Hafta içinde İzmir basının emektarlarının bir kısmı tarihi Alsancak Stadı'nın yıkılmaması gerektiğine dair yazılar yazmışlardı. Balık hafızalı bir toplum olduğumuz neredeyse gelenekselleşen Fransız mallarını boykot tepkilerimiz örneği ile ortada. Maalesef toplum olarak bizim için hayati konularda bile günü birlik tepkiler sonrası hiçbir şey olmamışcasına yaşamak kültürümüzün bir parçası haline geldi. Balık hafızalı bir topluma tarihi anlatmak çok güçtür. Konuyu gündemde daha uzun tutabilmek adına bir kez daha altını çizmek istedim.
12 Haziran 2011 seçimleri öncesi iktidar partisi sürekli hezimet yaşadığı İzmir halkının oylarına talip olmak için 35 vaat ilan etmişti. Bir sonraki seçimde bunun ne kadarının gerçekleştiğini balık hafızamızla sorgular mıyız bilemiyorum. Bu vaatlerden bir tanesi de İzmir'e iki yeni stadyum kazandırmaktı. Bunun paralelinde Spor Bakanı Suat Kılıç yılbaşı sonrası bunu müjdelemek için şehrimizi ziyaret etti. 'Bana yalan söylediler' Issız Adam filminin geçmişte çok beğenilip tekrar dillere düşmesini kolaylaştırdığı şarkılardan biriydi. Bize de iki stadyum müjdesi verildi ama elimizdeki tarihi stadımızın ranta kurban edileceğini söylemediler.

***
Elimizdeki en büyük değerlerden birinin haziranda yıkılacağı söylentisi üzerine geniş katılımlı bir topluluk, kısa sürede muhteşem bir site oluşturdular. www.alsancakstadi.org <http://www.alsancakstadi.org/> adresli site konuyla ilgili tüm detayları bilimsel şekilde tartışmayı başarmış. Özellikle 1910'lardan günümüze Alsancak Stadı manzaraları futbola ve tarihe değer veren herkesi heyecanlandıracak kadar güzel.
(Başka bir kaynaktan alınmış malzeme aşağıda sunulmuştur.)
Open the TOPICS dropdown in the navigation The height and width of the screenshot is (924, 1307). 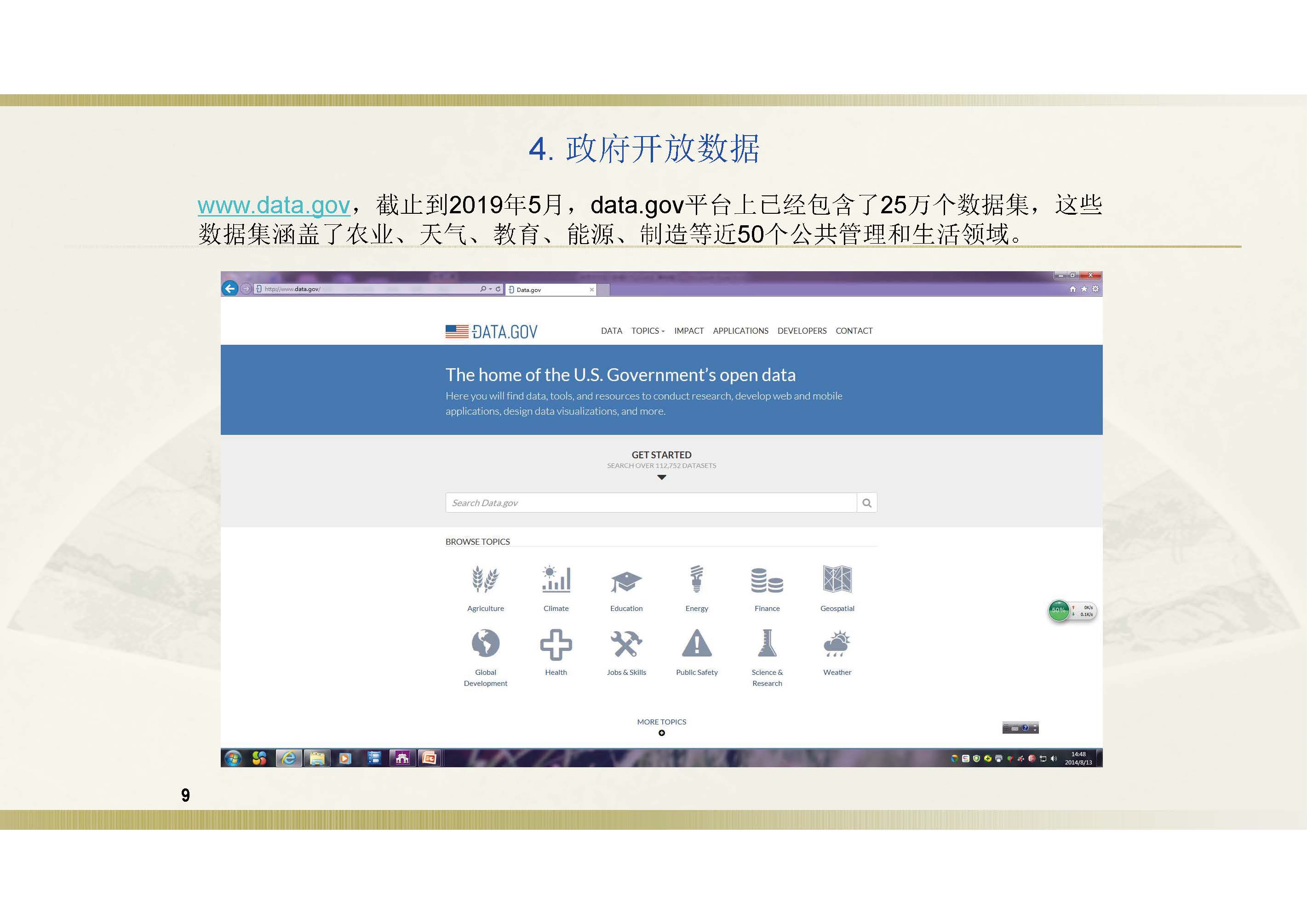[x=646, y=331]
Siteyi kuran buyukaltay.org ekibi ana başlıklarla isteklerini şöyle sıralamış:
1. Alsancak Stadı'nın yerinde kalması, tarihine, kimliğine ve ruhuna uygun biçimde 'YERİNDE' yenilenmesi.
2. Tüm toplu ulaşım modlarının kesiştiği bölgede, 20 bin kapasitesiyle, kafe ve restoranlarıyla, 'Türkiye Futbol Tarihi Müzesi'yle, yeraltı otoparkıyla, toplantı-etkinlik salonlarıyla, cep sinemaları ve diğer üniteleriyle haftanın her günü yaşayan bir Alsancak Stadı'nda insanca koşullarda maç izlemeyi.
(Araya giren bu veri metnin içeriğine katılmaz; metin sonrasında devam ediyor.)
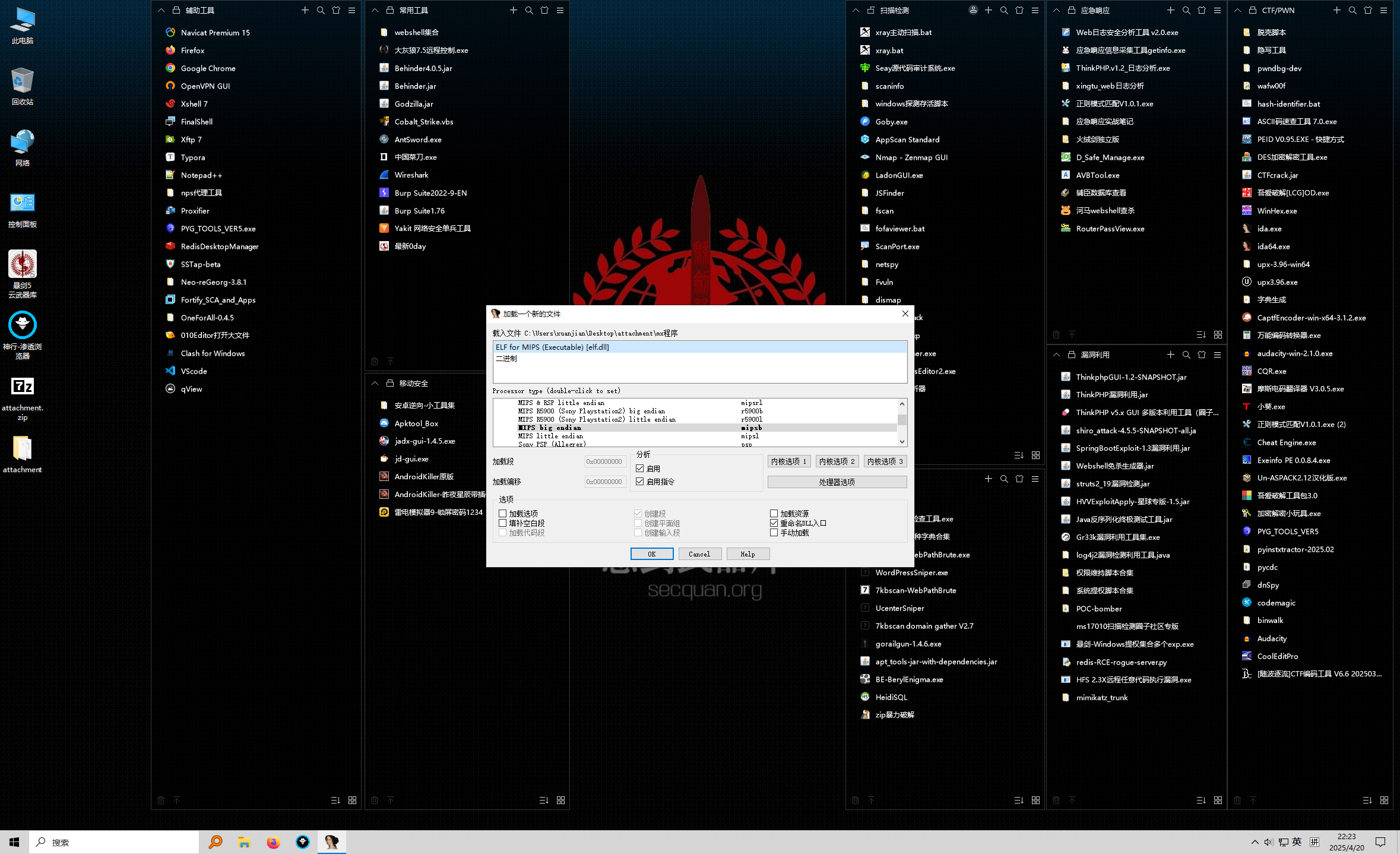The width and height of the screenshot is (1400, 854).
Task: Open Wireshark from the 常用工具 panel
Action: (411, 175)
3. Temel sorunun stat kapasitesi değil, stat sayısı ve niteliği olduğu İzmir'e, tüm kulüplere yetecek şekilde (mevcut statlara dokunulmadan) yeni statlar kazandırılması.
4. Altyapılar, amatör kulüpler ve İzmir halkının yararlanması için her semte (mevcut sayısı dünya standartlarının çok çok altında olan) kolay ulaşılabilir ve standartlara uygun spor tesisleri yapılması, kitlelerin spor yapmaya özendirilmesini.
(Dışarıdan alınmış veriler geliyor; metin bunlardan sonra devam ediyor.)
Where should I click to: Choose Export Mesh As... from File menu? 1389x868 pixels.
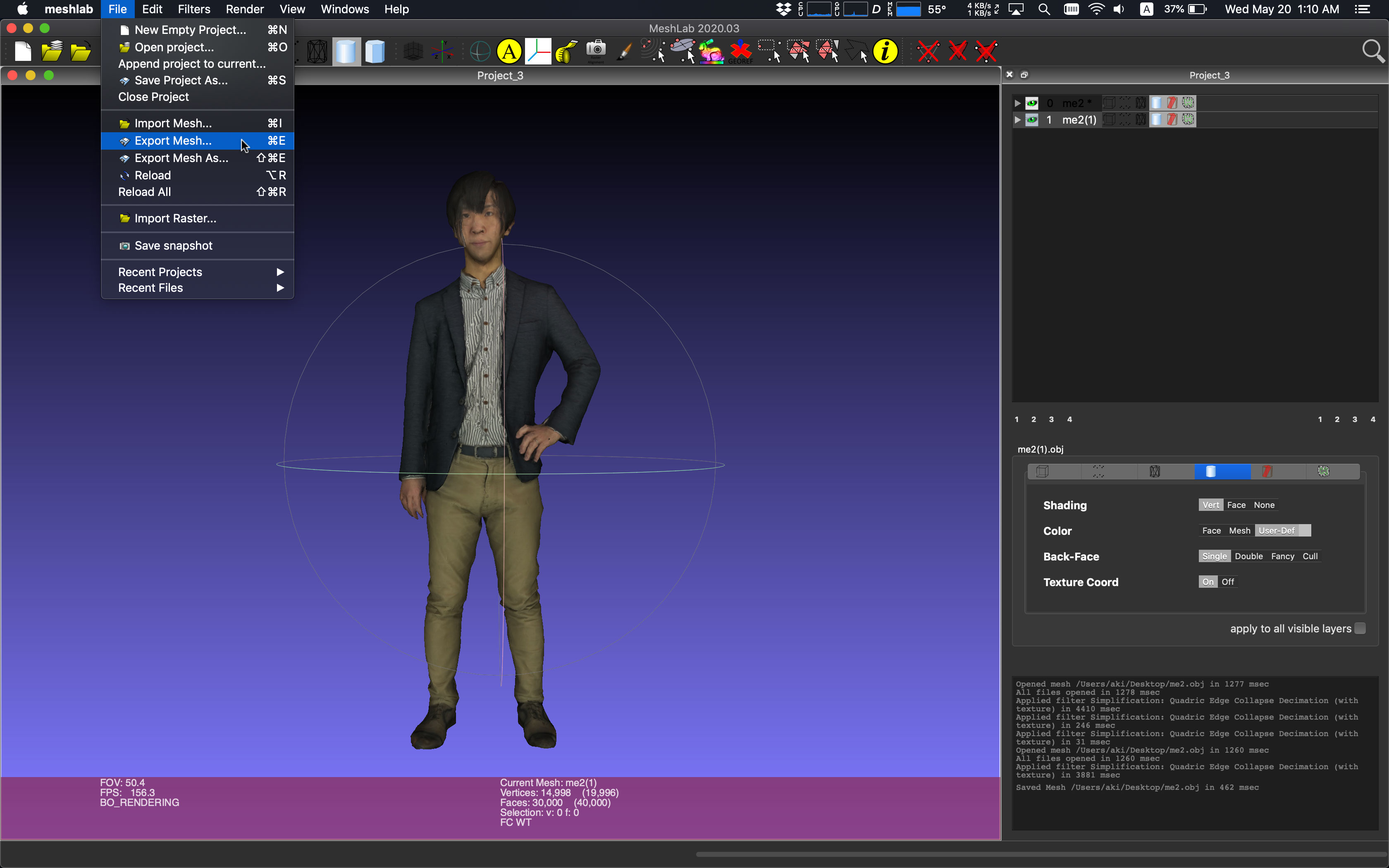pos(181,158)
5. Kentsel mekanlarımız hakkında verilecek kararlarda, bu mekanların asıl kullanıcıları başta olmak üzere tüm kent bileşenlerinin görüşlerinin belirleyici olması.

***

İstemedikleri ise şöyle sıralanıyor:

1. Alsancak Stadı'nın yıkılarak ranta kurban edilmesi.
2. İzmir gibi deprem riski yüksek bir kentin en riskli bölgesinde (İzmir Afet ve Acil Durum Eylem Planı ile) Güzelyalı'dan Liman'a kadar olan bölgede belirlenmiş tek çadır kent alanı ve az sayıdaki afet durumu helikopter pistlerinden birisinin yok edilmesi.
3. Kent yaşamının ayrılmaz parçası sosyal/kültürel/sportif etkinliklerin merkezden çeperlere sürülmesi.
4. Birkaç maç dışında tribünlerin dolmayacağı, ulaşımı zor (toplu taşıma olanakları zayıf, özel araç trafiğine özendiren), yüksek kapasiteli ve atmosfer yaratmanın zor olduğu bir statta oynamak zorunda kalma.
5. Kent merkezinde zaten çok kısıtlı olan kamusal mekanların, kar amaçlı ticari faaliyetlere terk edilmesi.
6. 'İleri demokrasiler'de yeri olmayan tepeden inmeci bir anlayışla, kentliye ve asıl kullanıcıları olan taraftarlara sorulmadan statlarımız hakkında kararlar alınması.
İzmir'i seven ve değer veren herkesin büyük bir özen ve özveri ile hazırlanan bu siteyi incelemesini ve başlattıkları kampanyaya sanal bir imza ile katılmalarını diliyorum. Alsancak Stadı tarihtir, yok edilemez!